Sábado 6 de julio
¿No sería bueno buscar al Señor como los discípulos lo hicieron antes del día de Pentecostés? Después de la ascención de Cristo, sus discípulos, hombres de variados talentos y capacidad, se reunieron en el aposento alto para orar por el Espíritu Santo. Todos “perseveraban unánimes en oración y ruego”. Se arrepintieron, confesaron sus pecados, y arreglaron todas sus diferencias y dificultades. Estaban unánimes y oraban con un solo propósito. Después de diez días, “fueron todos llenos del Espíritu Santo, y comenzaron a hablar en otras lenguas, según el Espíritu les daba que hablasen” (Hechos 2: 4) (Manuscript Releases, t. 5, p. 368).
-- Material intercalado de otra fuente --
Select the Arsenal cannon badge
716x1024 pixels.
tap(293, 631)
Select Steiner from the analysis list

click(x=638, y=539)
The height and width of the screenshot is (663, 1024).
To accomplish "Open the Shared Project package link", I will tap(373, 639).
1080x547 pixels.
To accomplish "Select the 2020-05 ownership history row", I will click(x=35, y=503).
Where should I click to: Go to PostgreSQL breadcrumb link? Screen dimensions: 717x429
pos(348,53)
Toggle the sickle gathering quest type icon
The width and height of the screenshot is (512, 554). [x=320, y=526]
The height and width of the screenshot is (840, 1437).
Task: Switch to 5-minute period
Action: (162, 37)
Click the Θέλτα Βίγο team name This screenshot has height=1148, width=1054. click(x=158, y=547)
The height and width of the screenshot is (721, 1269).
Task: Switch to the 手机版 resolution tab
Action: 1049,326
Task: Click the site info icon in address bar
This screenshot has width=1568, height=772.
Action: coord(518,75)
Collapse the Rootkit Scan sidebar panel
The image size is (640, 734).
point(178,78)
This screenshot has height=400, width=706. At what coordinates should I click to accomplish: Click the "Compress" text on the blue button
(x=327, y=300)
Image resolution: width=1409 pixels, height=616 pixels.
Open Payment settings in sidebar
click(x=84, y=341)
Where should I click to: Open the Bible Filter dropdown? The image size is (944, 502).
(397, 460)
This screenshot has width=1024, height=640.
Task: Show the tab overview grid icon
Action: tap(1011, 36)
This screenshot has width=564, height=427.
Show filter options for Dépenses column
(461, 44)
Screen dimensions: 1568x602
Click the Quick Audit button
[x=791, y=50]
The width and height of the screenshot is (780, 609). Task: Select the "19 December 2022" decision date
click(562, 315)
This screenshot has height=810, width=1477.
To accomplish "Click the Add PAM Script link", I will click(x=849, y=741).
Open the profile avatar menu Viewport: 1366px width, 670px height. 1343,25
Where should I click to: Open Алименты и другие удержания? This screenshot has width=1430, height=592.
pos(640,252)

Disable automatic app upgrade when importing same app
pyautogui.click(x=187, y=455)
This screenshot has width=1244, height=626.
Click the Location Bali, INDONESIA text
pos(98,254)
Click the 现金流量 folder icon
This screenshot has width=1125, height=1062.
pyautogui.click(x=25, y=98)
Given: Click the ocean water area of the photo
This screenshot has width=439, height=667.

Si mantenemos al Señor constantemente delante de nosotros, permitiendo que nuestros corazones expresen el agradecimiento y la alabanza a él debidos, tendremos una frescura perdurable en nuestra vida religiosa. Nuestras oraciones tomarán la forma de una conversación con Dios, como si habláramos con un amigo. Él nos dirá personalmente sus misterios. A menudo nos vendrá un dulce y gozoso sentimiento de la presencia de Jesús.
A menudo nuestros corazones arderán dentro de nosotros mientras él se acerque para ponerse en comunión con nosotros como lo hizo con Enoc. Cuando ésta es en verdad la experiencia del cristiano, se ven en su vida una sencillez, una humildad, una mansedumbre y bondad de corazón que muestran a todo aquel con quien se relacione que ha estado con Jesús y aprendido de él (Conflicto y valor, p. 30).